Cultural Attaché

Conductor James Conlon’s Passion for Verdi

Craig L. Byrd

When the LA Opera opened their 2018-2019 season a week ago with Verdi’s Don Carlo, it marked the 50th performance of that opera conducted by James Conlon. But don’t ask the LA Opera’s beloved conductor if he gets burned out doing operas over and over again. Frankly, he’ll tell you that he doesn’t do anything he doesn’t want to do. And the combination of Verdi and Plácido Domingo is irresistible to him.  Which is a good thing since there are four more performances continuing tonight through October 14th at the Dorothy Chandler Pavilion.

“I’m excited all the time,” he says by phone just before Don Carlo‘s opening night. “One of the privileges of age is that you can never do everything you want, but you can get to the point you don’t do anything you don’t want. I’m excited about the season here. Don Carlo is a high point. Whenever it comes back, and this is the seventh time around for me, I’m just astonished every time I rehearse it or play it. I’m astonished at the depth and beauty of this opera. This is nothing like it even in Verdi’s other operas.”

Beyond his work with LA Opera (which includes Verdi’s La Traviata in June), Conlon has Verdi’s RequiemFalstaffMacbeth and Giovanna d’Arco on his schedule around the world this season.

“I’m very close to 500 performances of Verdi operas,” Conlon calculates. “Why can I not live without Verdi? It’s because opera is how I heard my first classical music. Literally the first was La Traviata. If anyone suggests that Verdi isn’t a serious classical composer, I’m just going to stare back at them. I feel sorry for you. Unlike many composers, his life fascinates me. And the person, the human being, fascinates me.  He had a hard life for a very very long time and even when he was successful it was hard. This is a person who knows about humanity and about life from the very beginning. His music shows it and that’s why it is loved by those who love it.”

As with Don Carlo here, Domingo will be joining him for Giovanna d’Arco in Spain in July.  “I’ve never seen anyone like him. That he can sing so well at his age is practically unique in the history of opera. Of course, he has so many activities and he loves to do them. It’s a gift to him and a gift to us. That passion is a great thing.”

While LA Opera takes chances by supporting new works, Conlon feels that one of the things missing in opera are companies that will do performances of new works beyond the first.

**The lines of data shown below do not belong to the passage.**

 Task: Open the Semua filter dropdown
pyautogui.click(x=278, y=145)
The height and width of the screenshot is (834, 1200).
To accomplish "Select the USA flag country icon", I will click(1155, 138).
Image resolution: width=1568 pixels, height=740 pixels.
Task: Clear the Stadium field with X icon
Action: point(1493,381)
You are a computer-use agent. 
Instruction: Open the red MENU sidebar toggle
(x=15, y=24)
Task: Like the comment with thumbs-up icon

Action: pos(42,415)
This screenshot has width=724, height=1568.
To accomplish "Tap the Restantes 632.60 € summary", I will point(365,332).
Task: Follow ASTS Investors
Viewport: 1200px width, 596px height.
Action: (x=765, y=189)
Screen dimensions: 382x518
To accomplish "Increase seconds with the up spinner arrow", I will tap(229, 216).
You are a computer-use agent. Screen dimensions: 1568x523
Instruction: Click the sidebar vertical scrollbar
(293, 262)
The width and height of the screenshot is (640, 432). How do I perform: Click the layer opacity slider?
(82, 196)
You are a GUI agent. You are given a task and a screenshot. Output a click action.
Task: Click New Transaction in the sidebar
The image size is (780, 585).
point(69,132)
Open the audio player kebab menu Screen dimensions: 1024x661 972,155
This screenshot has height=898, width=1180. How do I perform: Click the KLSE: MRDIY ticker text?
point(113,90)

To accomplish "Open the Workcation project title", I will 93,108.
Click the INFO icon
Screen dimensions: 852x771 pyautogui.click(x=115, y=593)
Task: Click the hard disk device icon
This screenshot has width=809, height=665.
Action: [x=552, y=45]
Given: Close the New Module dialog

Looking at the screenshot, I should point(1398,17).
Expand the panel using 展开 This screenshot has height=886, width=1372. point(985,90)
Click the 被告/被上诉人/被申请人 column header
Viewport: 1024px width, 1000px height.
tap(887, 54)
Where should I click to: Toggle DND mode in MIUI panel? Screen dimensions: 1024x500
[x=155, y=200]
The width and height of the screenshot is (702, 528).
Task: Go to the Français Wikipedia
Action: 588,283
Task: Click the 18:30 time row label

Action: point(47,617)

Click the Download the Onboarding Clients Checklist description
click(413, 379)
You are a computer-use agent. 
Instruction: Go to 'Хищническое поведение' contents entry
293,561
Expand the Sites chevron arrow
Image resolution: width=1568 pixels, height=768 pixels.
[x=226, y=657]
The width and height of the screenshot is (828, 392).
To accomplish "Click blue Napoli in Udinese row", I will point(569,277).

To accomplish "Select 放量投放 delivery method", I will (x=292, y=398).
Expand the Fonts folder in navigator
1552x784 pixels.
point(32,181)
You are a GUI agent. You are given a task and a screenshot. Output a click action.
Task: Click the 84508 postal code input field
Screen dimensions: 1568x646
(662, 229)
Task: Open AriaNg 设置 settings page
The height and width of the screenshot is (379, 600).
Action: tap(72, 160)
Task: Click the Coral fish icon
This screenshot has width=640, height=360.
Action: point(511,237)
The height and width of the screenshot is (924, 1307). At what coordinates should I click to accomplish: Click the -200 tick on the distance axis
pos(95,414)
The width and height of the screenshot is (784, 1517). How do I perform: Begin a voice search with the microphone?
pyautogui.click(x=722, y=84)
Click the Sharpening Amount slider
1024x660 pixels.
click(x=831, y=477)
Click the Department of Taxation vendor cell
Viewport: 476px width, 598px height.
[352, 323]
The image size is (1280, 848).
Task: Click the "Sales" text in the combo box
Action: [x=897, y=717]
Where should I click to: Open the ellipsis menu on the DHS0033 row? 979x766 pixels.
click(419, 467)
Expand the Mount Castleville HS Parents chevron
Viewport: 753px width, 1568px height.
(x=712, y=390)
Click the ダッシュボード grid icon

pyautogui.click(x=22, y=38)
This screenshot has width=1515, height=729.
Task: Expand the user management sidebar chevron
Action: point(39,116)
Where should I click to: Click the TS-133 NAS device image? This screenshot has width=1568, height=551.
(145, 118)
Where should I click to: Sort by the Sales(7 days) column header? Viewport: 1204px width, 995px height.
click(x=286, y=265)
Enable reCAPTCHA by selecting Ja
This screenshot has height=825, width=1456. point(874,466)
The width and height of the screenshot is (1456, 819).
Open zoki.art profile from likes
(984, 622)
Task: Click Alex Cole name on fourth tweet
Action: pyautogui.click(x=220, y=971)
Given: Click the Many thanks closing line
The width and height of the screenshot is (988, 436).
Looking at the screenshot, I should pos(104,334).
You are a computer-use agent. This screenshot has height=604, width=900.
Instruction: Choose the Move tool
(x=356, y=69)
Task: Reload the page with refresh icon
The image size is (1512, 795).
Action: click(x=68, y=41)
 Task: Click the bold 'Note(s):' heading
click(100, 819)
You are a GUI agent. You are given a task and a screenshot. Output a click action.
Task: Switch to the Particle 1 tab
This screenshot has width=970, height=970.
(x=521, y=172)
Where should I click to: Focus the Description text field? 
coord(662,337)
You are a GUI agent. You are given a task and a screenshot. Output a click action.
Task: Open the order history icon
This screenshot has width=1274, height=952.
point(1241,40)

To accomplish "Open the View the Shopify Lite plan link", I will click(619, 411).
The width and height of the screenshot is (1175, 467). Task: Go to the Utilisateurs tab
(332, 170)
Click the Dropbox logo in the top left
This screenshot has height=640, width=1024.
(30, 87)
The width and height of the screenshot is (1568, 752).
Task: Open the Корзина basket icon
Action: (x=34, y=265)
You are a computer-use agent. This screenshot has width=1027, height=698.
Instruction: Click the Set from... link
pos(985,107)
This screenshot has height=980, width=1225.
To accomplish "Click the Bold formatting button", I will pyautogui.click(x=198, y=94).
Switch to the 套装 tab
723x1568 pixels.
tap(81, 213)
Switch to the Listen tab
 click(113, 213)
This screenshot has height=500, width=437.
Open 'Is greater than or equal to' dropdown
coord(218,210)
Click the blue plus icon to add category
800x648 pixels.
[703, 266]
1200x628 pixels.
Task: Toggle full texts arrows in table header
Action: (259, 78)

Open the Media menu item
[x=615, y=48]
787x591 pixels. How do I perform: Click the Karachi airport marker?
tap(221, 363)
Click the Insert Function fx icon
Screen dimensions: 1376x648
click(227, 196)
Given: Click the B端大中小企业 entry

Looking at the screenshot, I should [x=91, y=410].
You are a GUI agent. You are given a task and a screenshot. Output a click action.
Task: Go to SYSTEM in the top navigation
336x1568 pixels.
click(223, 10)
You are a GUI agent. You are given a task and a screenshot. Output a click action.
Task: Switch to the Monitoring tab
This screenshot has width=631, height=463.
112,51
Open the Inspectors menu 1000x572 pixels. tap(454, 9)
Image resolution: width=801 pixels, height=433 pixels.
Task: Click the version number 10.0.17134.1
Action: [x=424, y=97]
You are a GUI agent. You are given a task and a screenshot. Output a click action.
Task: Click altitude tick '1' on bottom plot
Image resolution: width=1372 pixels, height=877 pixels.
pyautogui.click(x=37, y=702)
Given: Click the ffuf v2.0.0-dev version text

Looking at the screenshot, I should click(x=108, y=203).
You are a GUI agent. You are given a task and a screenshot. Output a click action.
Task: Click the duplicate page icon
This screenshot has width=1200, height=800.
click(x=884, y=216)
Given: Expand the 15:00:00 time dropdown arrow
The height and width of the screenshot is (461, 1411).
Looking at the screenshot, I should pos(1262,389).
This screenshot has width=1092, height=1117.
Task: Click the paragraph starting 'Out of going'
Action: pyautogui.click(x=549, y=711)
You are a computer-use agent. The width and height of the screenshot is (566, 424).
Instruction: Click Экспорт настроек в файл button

“We have to give the composers of our time the forum, any forum, whatever it is, wherever it is, for their works to be heard. Any of us would do much more if we could. I don’t think I can take on too many more missions, but if I could it would be to do the second performances of works that have had world premieres – whether symphonic or operas. There’s always a lot of excitement and buzz about a premiere and then everybody forgets about it. It’s important to have a second performance or a third. Classical music grows on second performances. If you hear it once, you’ll like it more the second time. I love Don Carlo more and more each day. If somebody would take up contemporary composers and do second performances that work could grow in stature, too.”

The stature of opera conductors could use a boost as well according to Conlon. “This is a bit of a cliche in our world today, but there are conductors and opera conductors. If you conduct opera you are slightly lower on the food chain. This to me is nonsense.”

Though he doesn’t do as much non-opera conducting in Los Angeles, Conlon conducts a wide range of music around the world that isn’t opera. His upcoming schedule includes works by Shostakovich, Haydn, Bruch and Mahler.

“Any of us who conduct opera know it is far more difficult to conduct an opera than a symphony or chamber orchestra – all of whom sit in one place and you are close to them. There is no theatre to deal with, no singers, no poetry and drama to deal with. Opera is an extremely complex form which is one of the reasons it is endlessly fascinating. That distinction was non-existent before World War II.”

If he’s concerned about respect, local audiences have embraced him whole-heartedly. “I feel that bond and I think that when people come to the opera and they realize that they will get a fully committed, passionate performance from any artist that they develop a bond. In addition I writeand I have pre-performance talks which have become immensely popular. I think it’s been an enormous part of the band that has grown with the audience and me.”

How much longer that bond will exist is uncertain. I concluded our conversation by asking Conlon what the future holds for the man who only does what he wants to. His current contract with the LA Opera runs through the 2020/2021 season.

“It’s difficult to answer that. I certainly love it here and what I’m doing right now. I can’t conceive of what I’d do. There are certainly lots of others thing I would do were I not here.”

As Verdi once said, “The artist must yield himself to his own inspiration, and if he has true talent, no one knows and feels better than he what suits him.”